Lay out every line of the records as a numbered list, skipping blank lines and leaving out the pictures.

Screen element location records:

>> START

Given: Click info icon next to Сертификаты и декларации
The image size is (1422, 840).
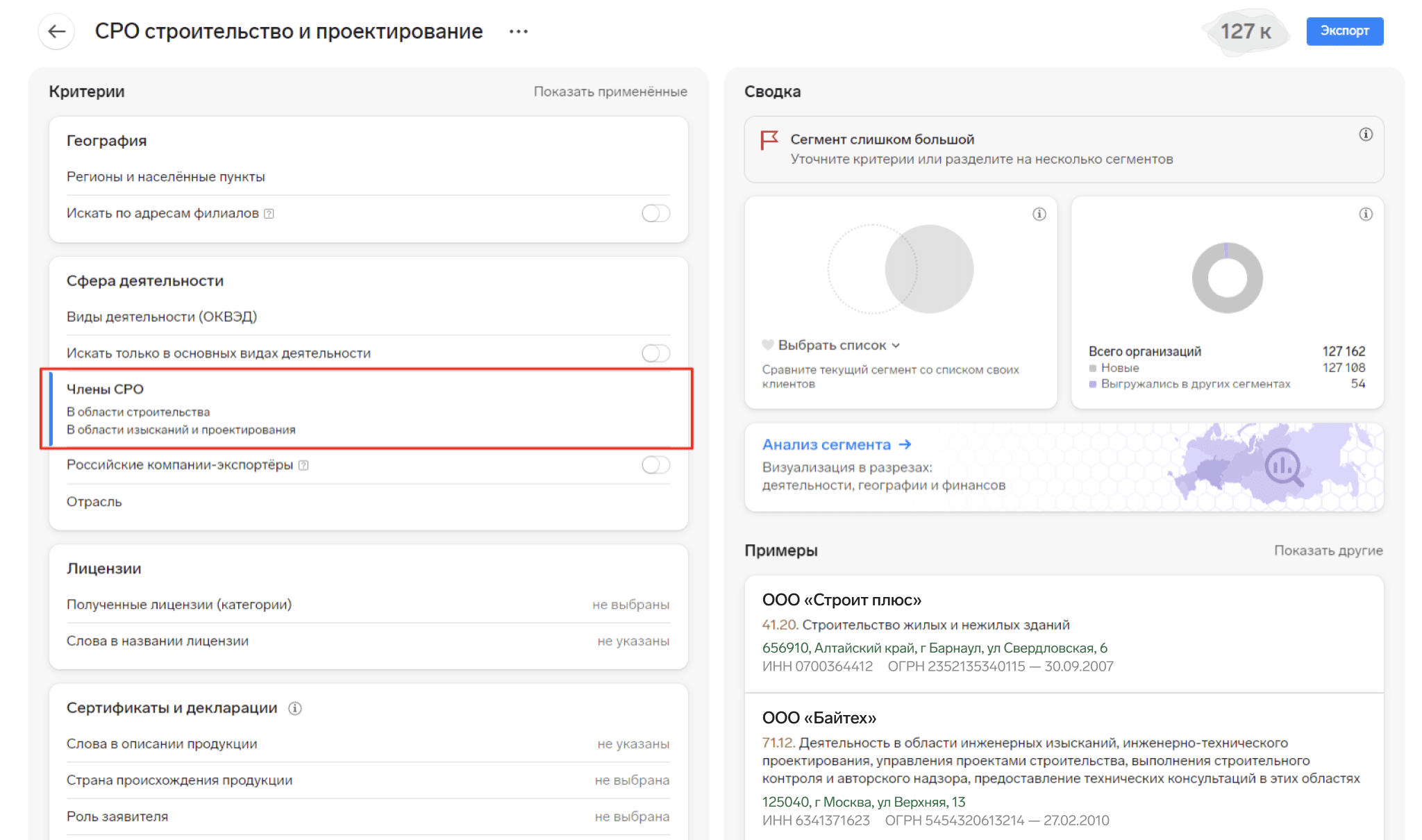Looking at the screenshot, I should [295, 708].
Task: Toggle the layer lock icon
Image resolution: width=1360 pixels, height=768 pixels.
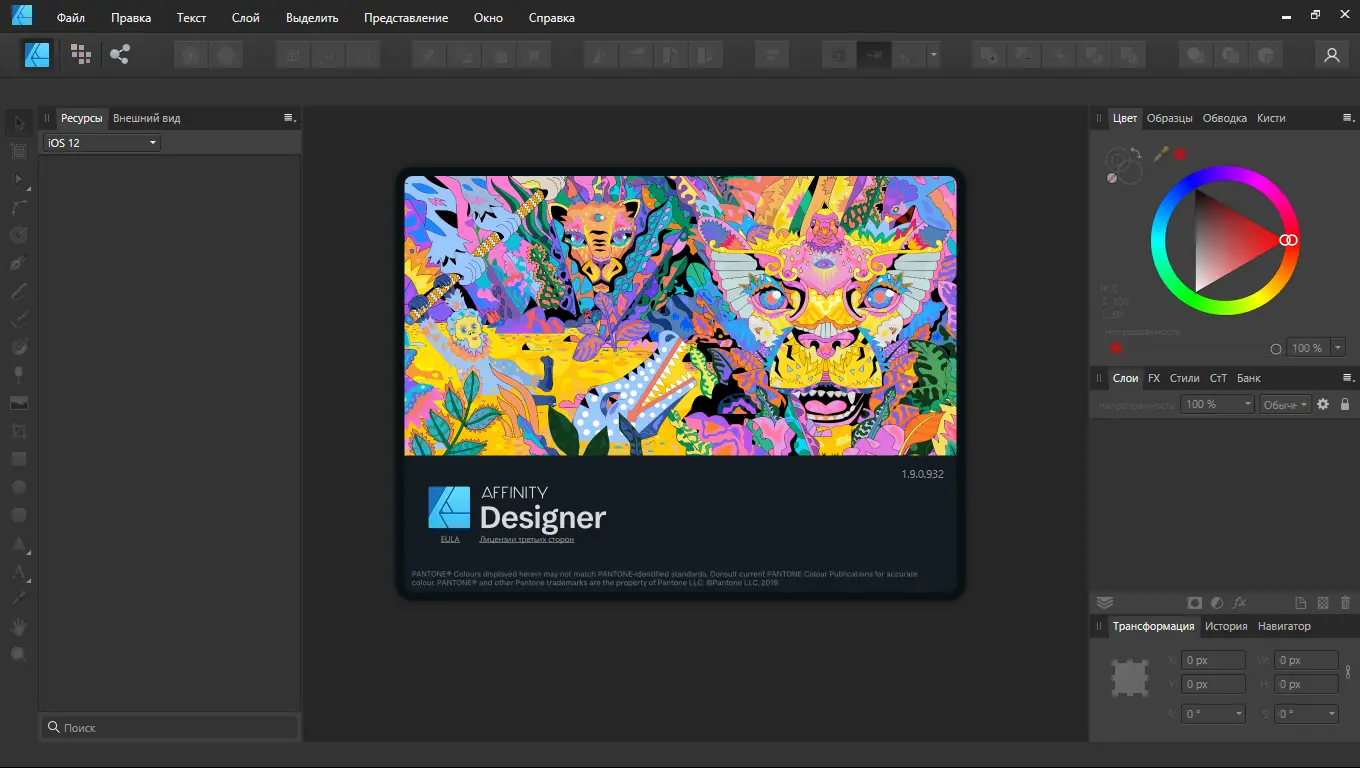Action: [1345, 404]
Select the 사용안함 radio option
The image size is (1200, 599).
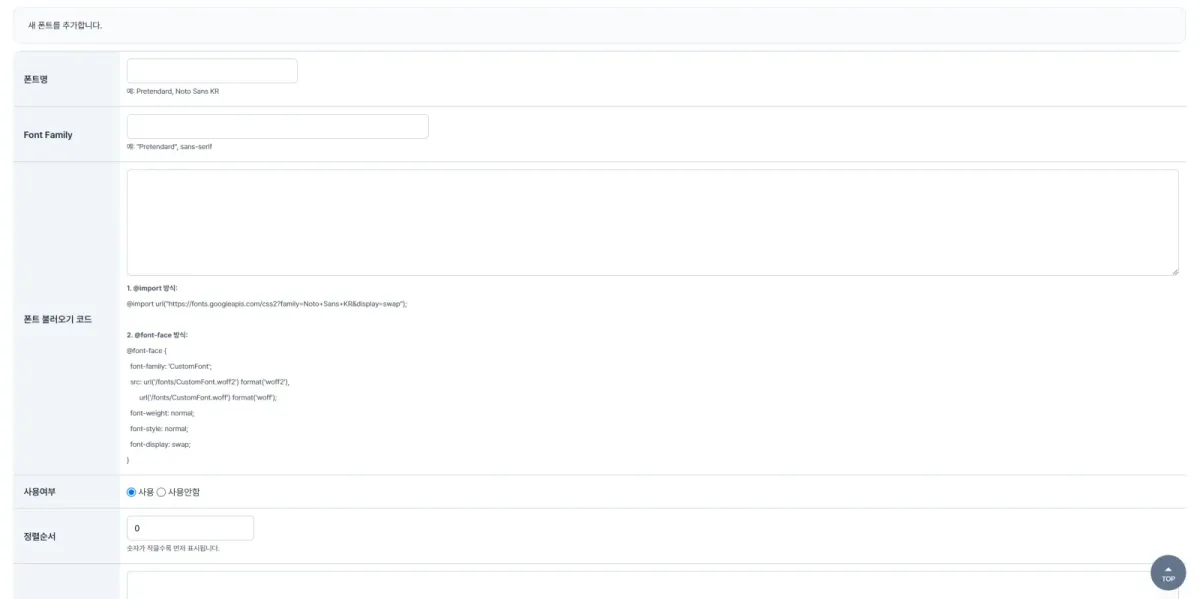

>> END

_ANSWER TO THE EXERCISE_.
1. Given: Click info icon next to Сертификаты и декларации
2. The image size is (1422, 840).
3. Looking at the screenshot, I should [295, 708].
4. Task: Toggle the layer lock icon
5. Image resolution: width=1360 pixels, height=768 pixels.
6. Action: [1345, 404]
7. Select the 사용안함 radio option
8. The image size is (1200, 599).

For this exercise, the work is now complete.